Ma ci hanno aiutato a scoprire quanta umanità c’è in noi, e che spesso tendiamo a scordare.
Per esempio, sono passati un mucchio di anni dalla lettura di “Niente di nuovo sul fronte occidentale” di Erich Marie Remarque. Eppure quel libro suscita in me delle sensazioni nitide, reali. Anzi: concrete come i tasti della tastiera che sto premendo mentre scrivo queste righe.
E vogliamo parlare della comparsa del capitano Achab sul ponte del Pequod?
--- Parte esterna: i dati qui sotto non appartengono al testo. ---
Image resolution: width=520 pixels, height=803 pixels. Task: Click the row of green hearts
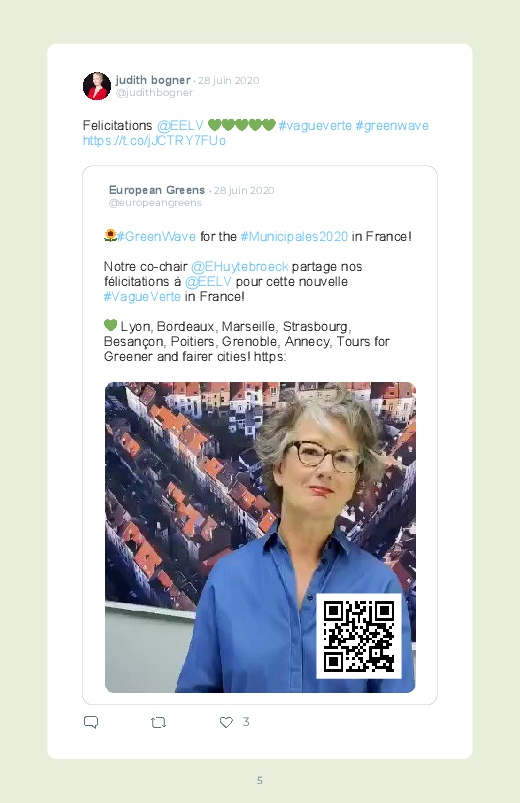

E la stanzetta di Raskolnikov?
Nemmeno si può scordare il finale di “Nanà” di Émile Zola con la folla che urla: “A Berlino! A Berlino!”, mentre la protagonista giace senza vita sul letto. E non possiamo dimenticarci dei Buendía di “Cent’anni di solitudine”. E di come si conclude “Vino e Pane” di Ignazio Silone.
Adesso che ci penso: il titolo del post accennava all’odore della carta. Però sapete come succede: si inizia con una certa idea in testa, e poi si finisce col parlare delle cose che sono importanti davvero…




morena fanti
12 luglio 2012
ah, ecco
Marco
12 luglio 2012
Miss Fletcher
12 luglio 2012
Sono perfettamente in sintonia con te, la magia della scrittura non ha pari.
Io amo in modo particolare Zola, quando ho un suo romanzo tra le mani mi trovo a vivere tra quelle pagine ed è sempre un’emozione, anche se si tratta di libri che ho letto e riletto un’infinità di volte.
Hai scritto un bellissimo post…
Marco
12 luglio 2012
Grazie.
Il buon Zola era un geniaccio, ecco la verità.
ritabettaglio
22 luglio 2012
Io invece sono olfattiva e l’odore della carta, specie se nuova, ha interferenze pesanti col mio stato d’animo. Anche le copertine mi colpiscono profondamente e devo dire che quelle italiane non brillano certo per bellezza e fascino.
Un istantaneo dubbio: non era meglio se facevo il cane da caccia?
Marco
23 luglio 2012
Le uniche copertine che apprezzo abbastanza sono quelle di Iperborea, ma sono certo che molti le trovano troppo “nordiche”. Rompono un po’ gli schemi quelle di Minimum Fax, per il resto le trovo sufficienti, niente di eccezionali.